What you’re describing is a classic case where the webhook provider (ValidSign) can reach generic endpoints but Power Automate’s HTTP Request trigger is not firing because of how Microsoft protects those endpoints.
Here are the key points to check:
IP whitelisting: Power Automate endpoints are behind Azure infrastructure. If ValidSign recently changed IPs, those new ranges may not be allowed through Microsoft’s firewall. Curl works because you’re sending from a public client, but ValidSign’s servers may be blocked.
👉 You’ll need to confirm whether Microsoft requires you to whitelist ValidSign’s IPs. ValidSign’s KB article shows their new IP ranges — you may need to raise a support ticket with Microsoft to allow those ranges.
Trigger type mismatch:
The “When an HTTP request is received” trigger expects a POST with a body matching the schema you defined. If ValidSign sends headers or formats differently, the flow won’t trigger.

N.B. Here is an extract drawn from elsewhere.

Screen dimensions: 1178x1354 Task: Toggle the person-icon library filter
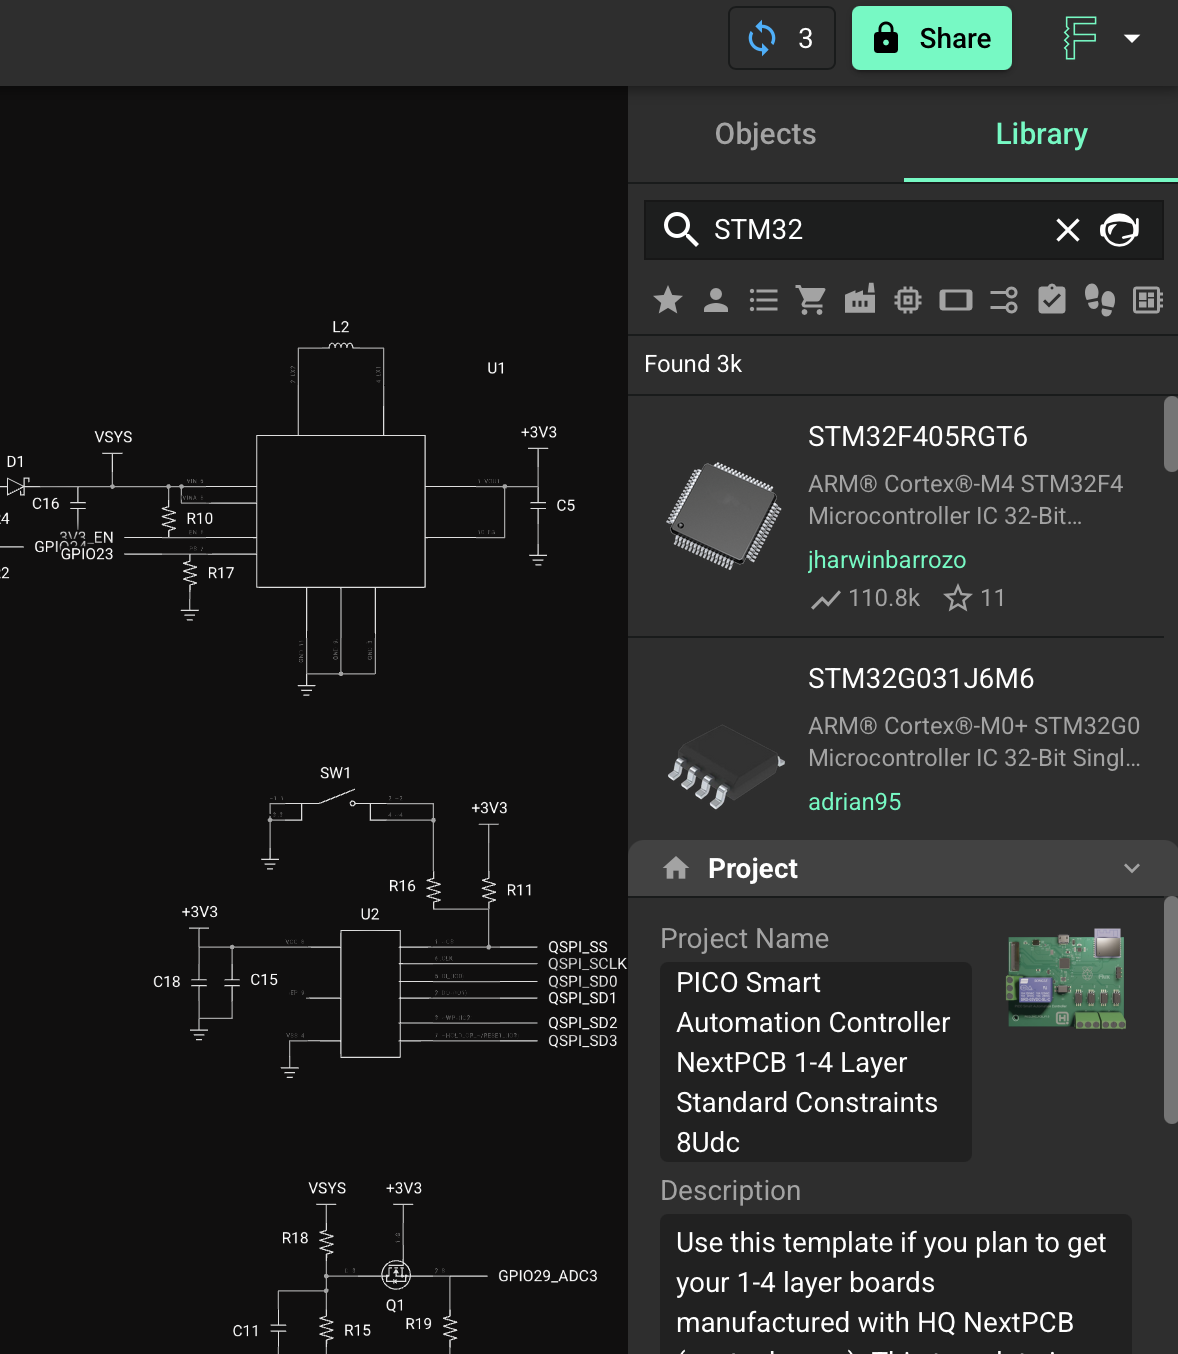pos(716,300)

The “Webhook” trigger requires a proper subscription handshake (validation response). If ValidSign doesn’t support that handshake, the subscription may appear successful but events never arrive.

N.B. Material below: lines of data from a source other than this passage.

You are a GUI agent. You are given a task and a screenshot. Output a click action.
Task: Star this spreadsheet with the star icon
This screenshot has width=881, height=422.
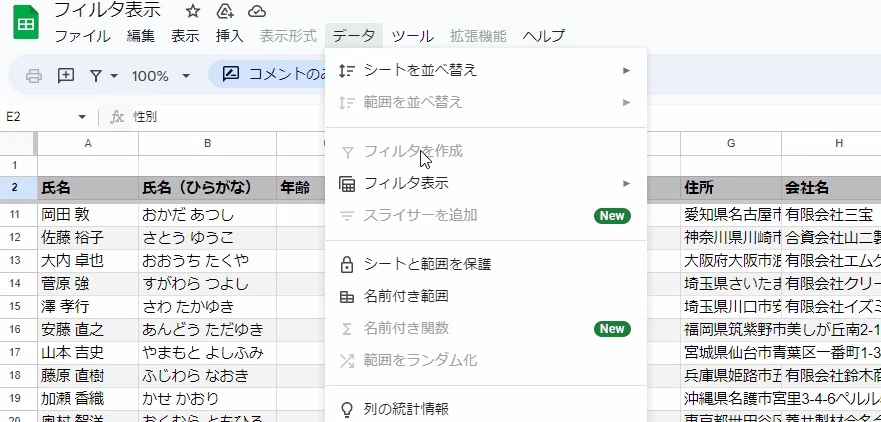193,11

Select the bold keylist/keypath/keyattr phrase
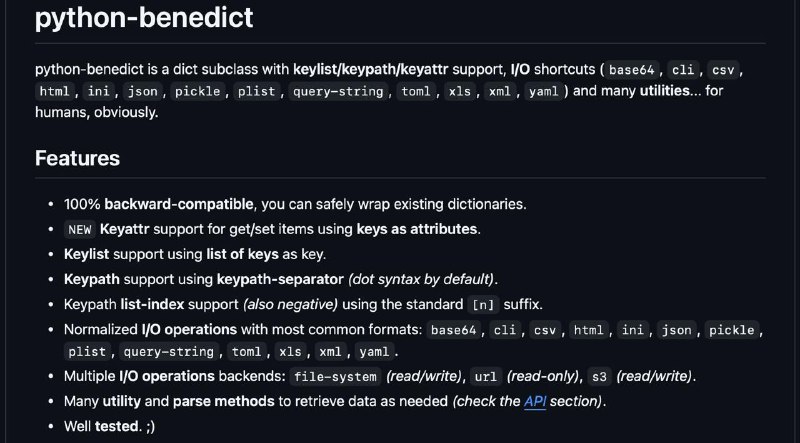coord(371,69)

URL encoding: You already tested %2f vs /. Power Automate URLs are case‑sensitive and must remain exactly as generated. Any alteration breaks routing.
TLS / certificate issues: ValidSign must support TLS 1.2+ and trust Microsoft’s certificates. If their outbound system rejects the SSL handshake, the request never reaches your flow.
Check ValidSign logs: Do they show a 200/202 response from Power Automate, or a connection failure? If it’s failing before reaching Microsoft, it’s an IP/network issue.
Test with a proxy: Point ValidSign’s callback to a service like Webhook.site or your own Azure Function. If that works, the issue is specifically with Power Automate’s endpoint.
Confirm trigger type: If you’re using “When an HTTP request is received,” make sure the schema matches exactly what ValidSign sends. Try removing the schema temporarily to see if the flow triggers.
Raise with Microsoft support: Provide them with ValidSign’s new IP ranges and ask if those need to be whitelisted for inbound requests to your tenant.
If you need this working quickly, you can:
Point ValidSign’s webhook to an Azure Function / Logic App that accepts any request.
From there, forward the payload into Power Automate using the HTTP action.
This avoids the IP restriction issue and gives you full control over request validation.